Dear Diary (Week 20),

Would I date myself? Yes and no. Yes because I have great qualities that would add a lot to any relationship. I'm genuine, honest, caring and selfless. My personality adds flavour to my relationships. Thing is, I have a dark side too, which doesn't make me such an ideal candidate for a partner. In relationships, I'm quick to judge, reactive, impatient and harsh at times. In fact, the dark side is what most men get to see. Only once I start letting my guards down is my sweet interior revealed. First impressions matter and I probably don't give off a great impression.

I don't blame myself for being quick to judge, reactive, impatient and even harsh at times because I've been hurt so often by men. But I still believe it's my responsibility to try my best to overcome my struggles and become a more desirable partner. Time only heals if we deal with our pain in healthy ways. Some of my pain might always accompany me but I hope that I can come to a point where I focus on the lessons rather than the painful experiences themselves. When I feel saddened by dark memories, I can feel relief as I know that there's meaning in my pain. It's very difficult to put my pain aside and not make presumptions about the men I date but I must try harder.

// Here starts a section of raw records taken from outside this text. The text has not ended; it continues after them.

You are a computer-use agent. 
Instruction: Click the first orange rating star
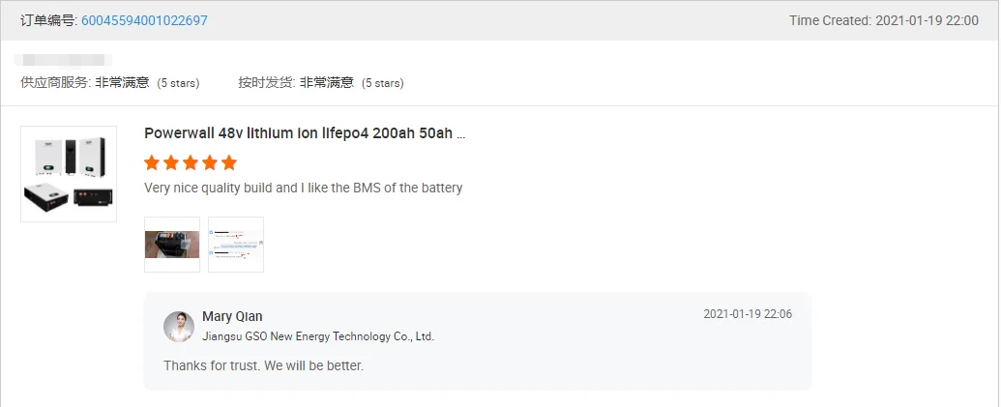coord(152,162)
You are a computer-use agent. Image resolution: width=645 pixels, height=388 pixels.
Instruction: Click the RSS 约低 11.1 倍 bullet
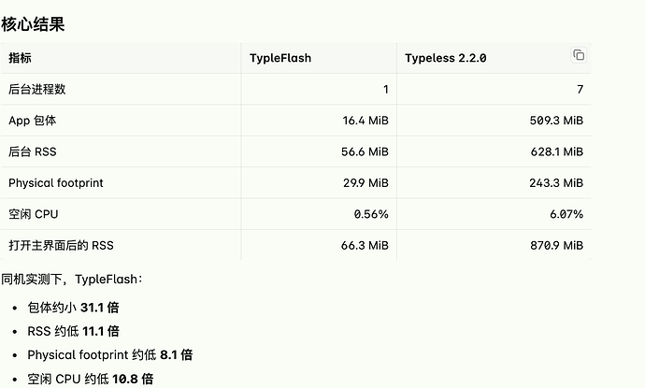(73, 331)
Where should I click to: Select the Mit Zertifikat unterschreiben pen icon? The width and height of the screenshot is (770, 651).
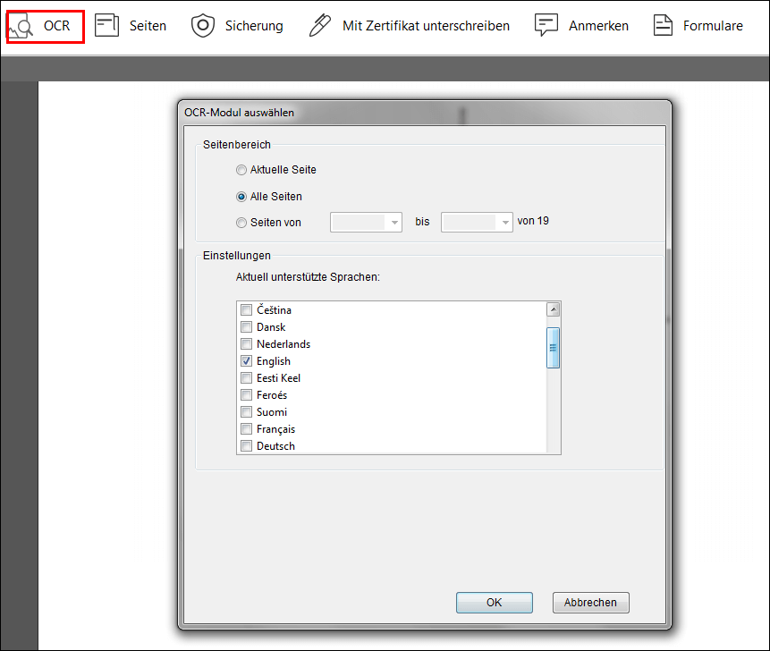319,25
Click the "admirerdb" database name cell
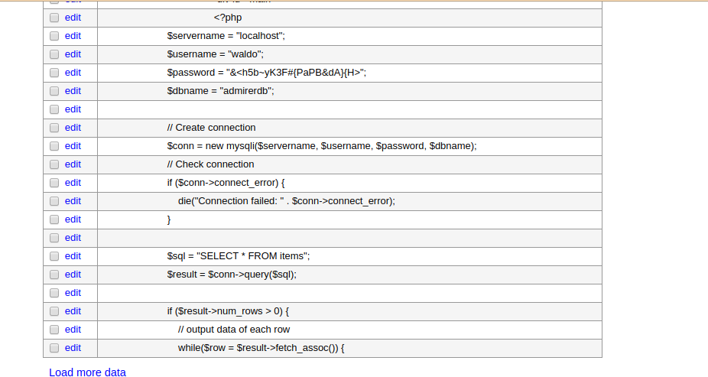 coord(220,91)
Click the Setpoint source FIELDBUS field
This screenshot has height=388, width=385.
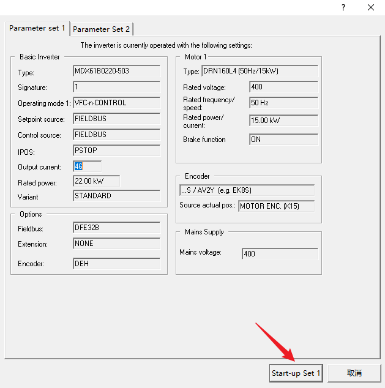pyautogui.click(x=116, y=119)
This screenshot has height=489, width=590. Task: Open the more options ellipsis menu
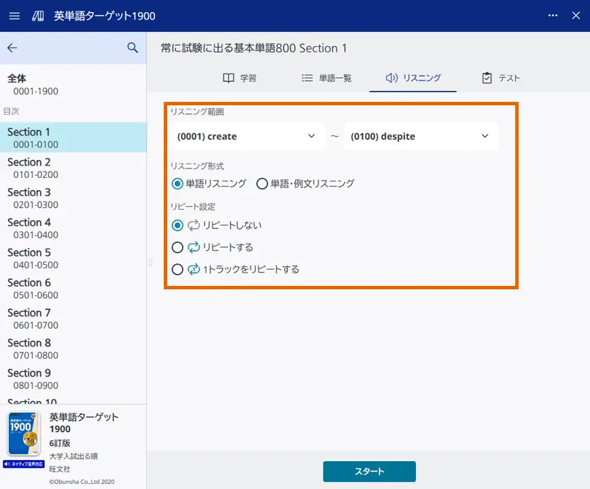tap(553, 16)
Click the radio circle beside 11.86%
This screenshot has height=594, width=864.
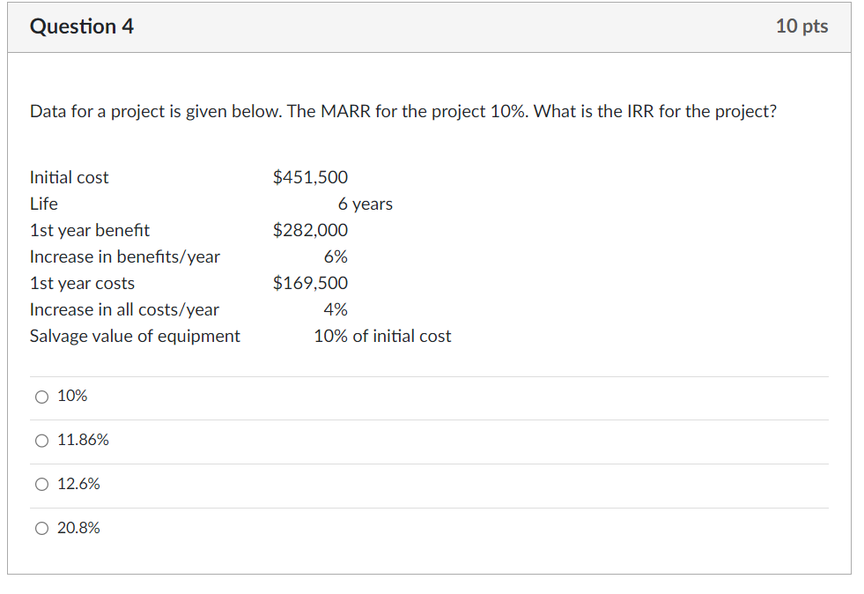point(41,441)
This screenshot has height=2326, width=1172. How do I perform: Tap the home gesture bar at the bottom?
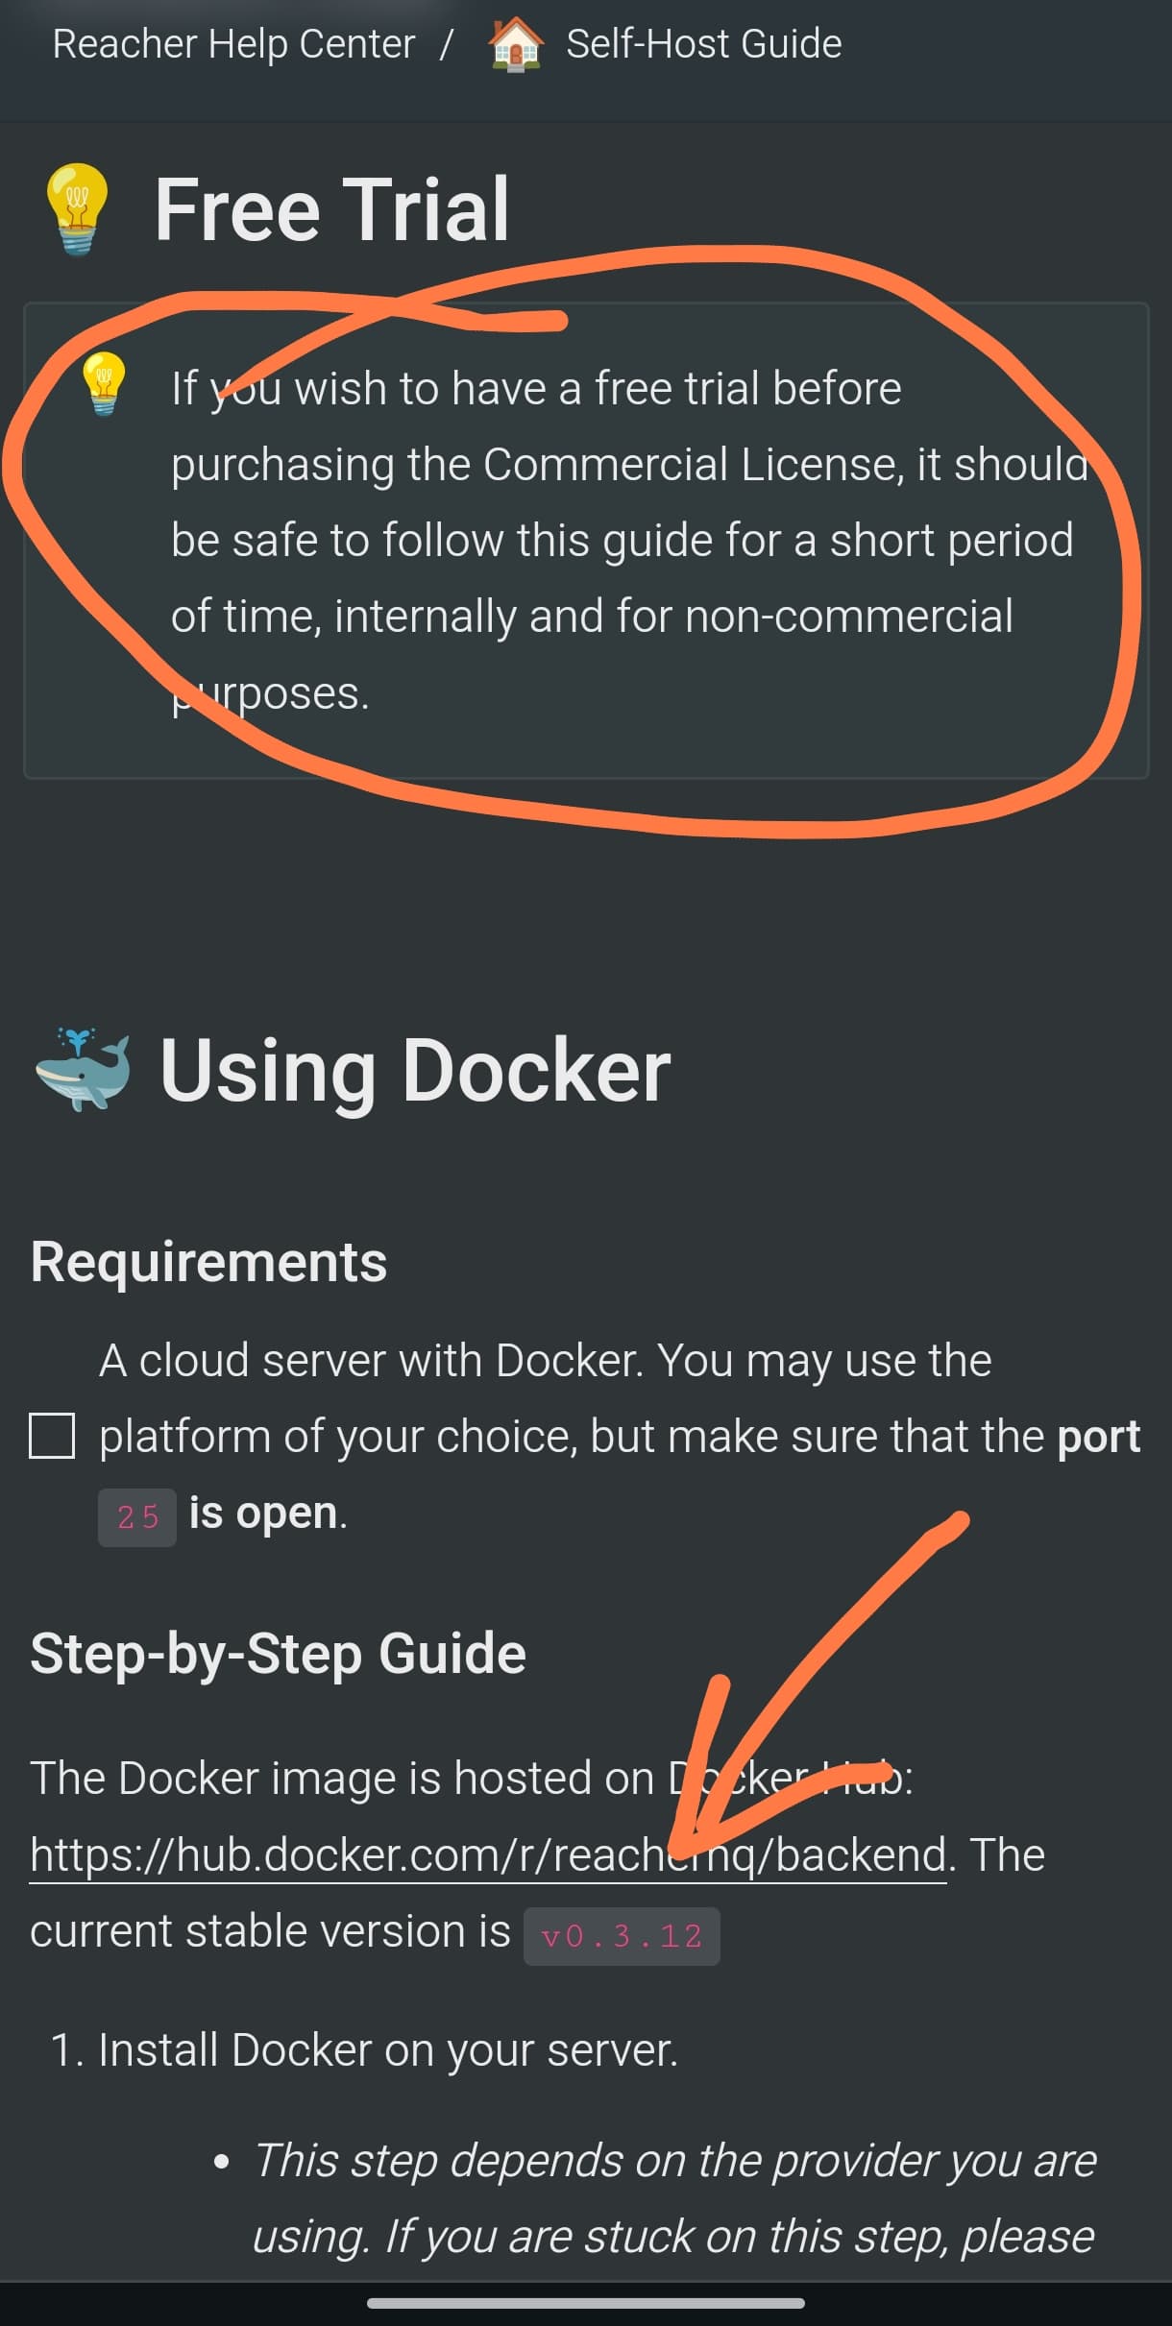click(586, 2302)
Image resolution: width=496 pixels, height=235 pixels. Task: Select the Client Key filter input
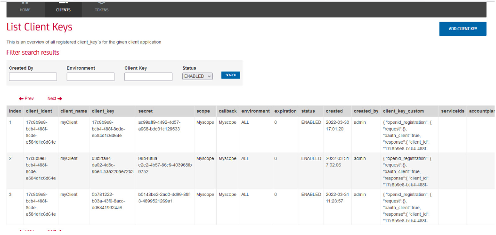[148, 77]
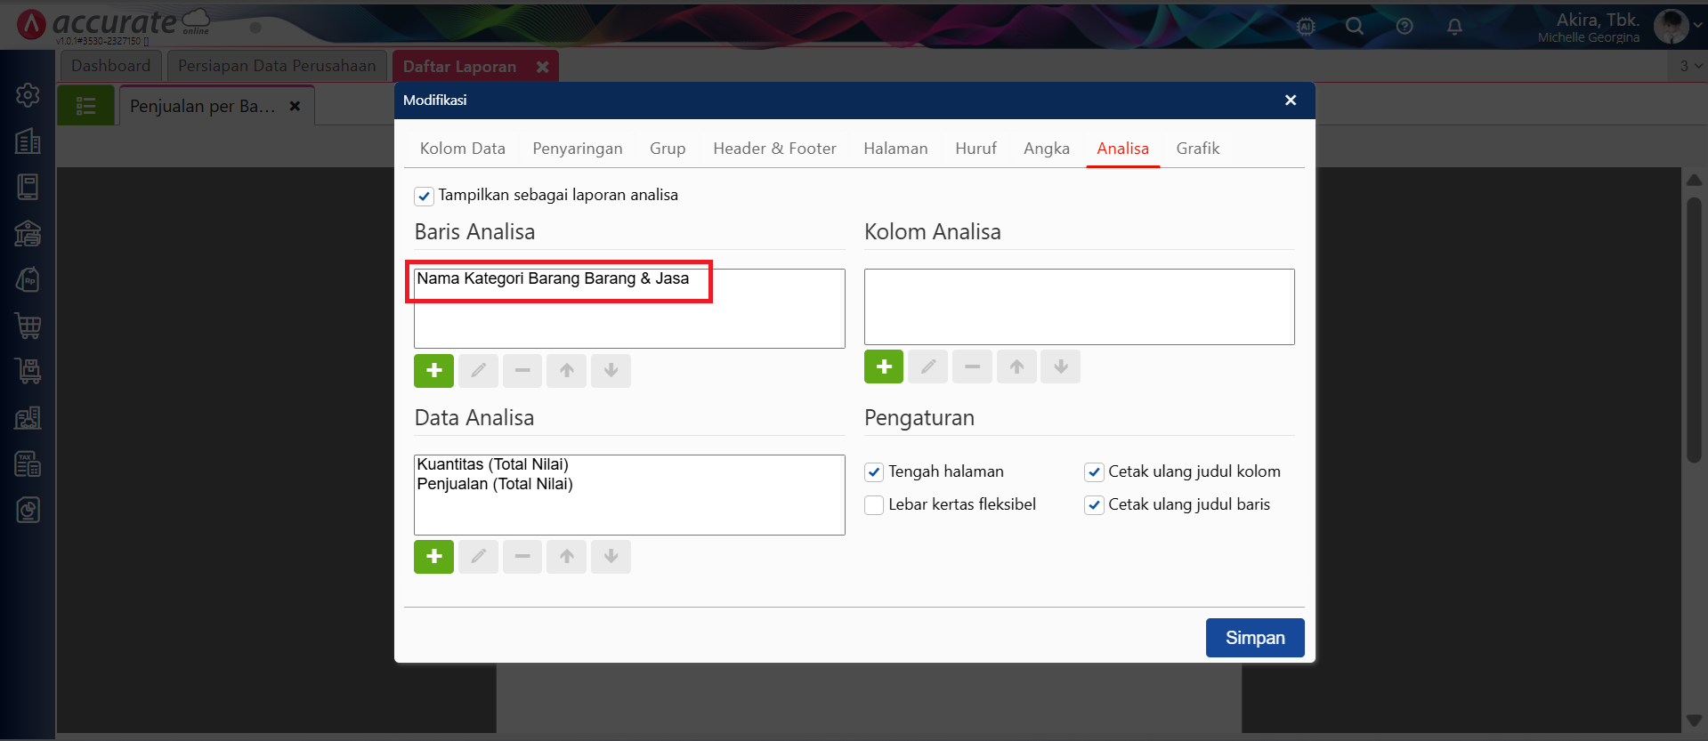Enable the Lebar kertas fleksibel checkbox
This screenshot has height=741, width=1708.
pos(874,505)
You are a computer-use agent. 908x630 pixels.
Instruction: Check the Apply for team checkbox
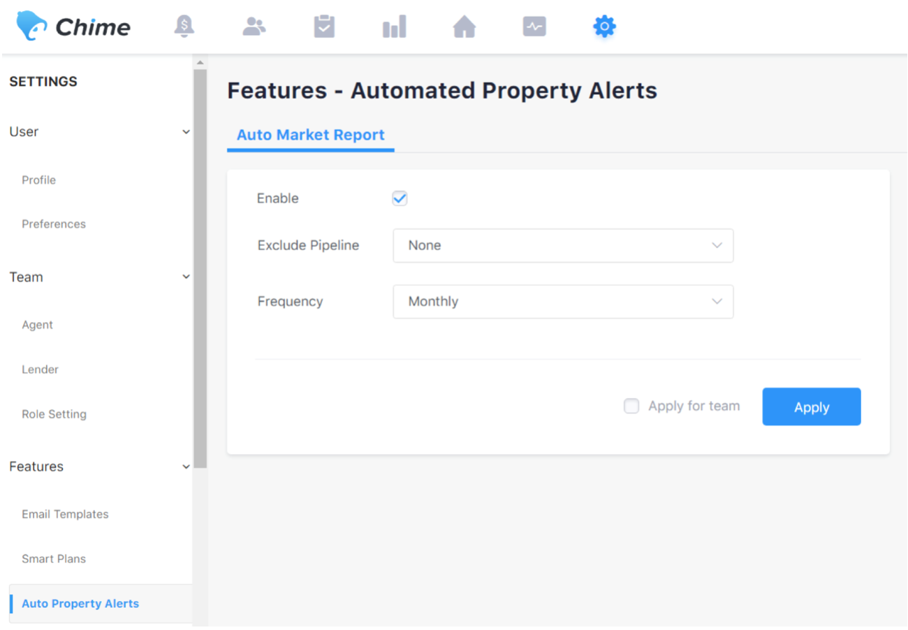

I don't want to mess up a great opportunity to be with a great man. When he comes into my life, I want to be ready to give him and the relationship my all. I want to say with confidence that I would date myself. I want what I portray on the outside to be aligned with who I'm on the inside. When a great man walks into my life, I want him to take me as I am but more importantly for who I'm becoming through hard work. My fear of being hurt and the way I express that through my actions and words (assumptions, harshness, etc.) is perhaps what's keeping good men away from me. Why should a man want to be with me, if I treat him like a criminal from the get-go?

I better start counting my blessings and change my "I'm a victim" mindset. I'm not a victim. I've persevered through so much turmoil and came out with a stronger sense of self. I must continue to work on myself so that when a great man comes into my life I can be ready for him and cherish our moments together. I want to be able to appreciate him for his kindness and compassion rather than waiting for him to screw up. I will continue to actualize who I'm meant to be so that I can proudly say that I would date myself.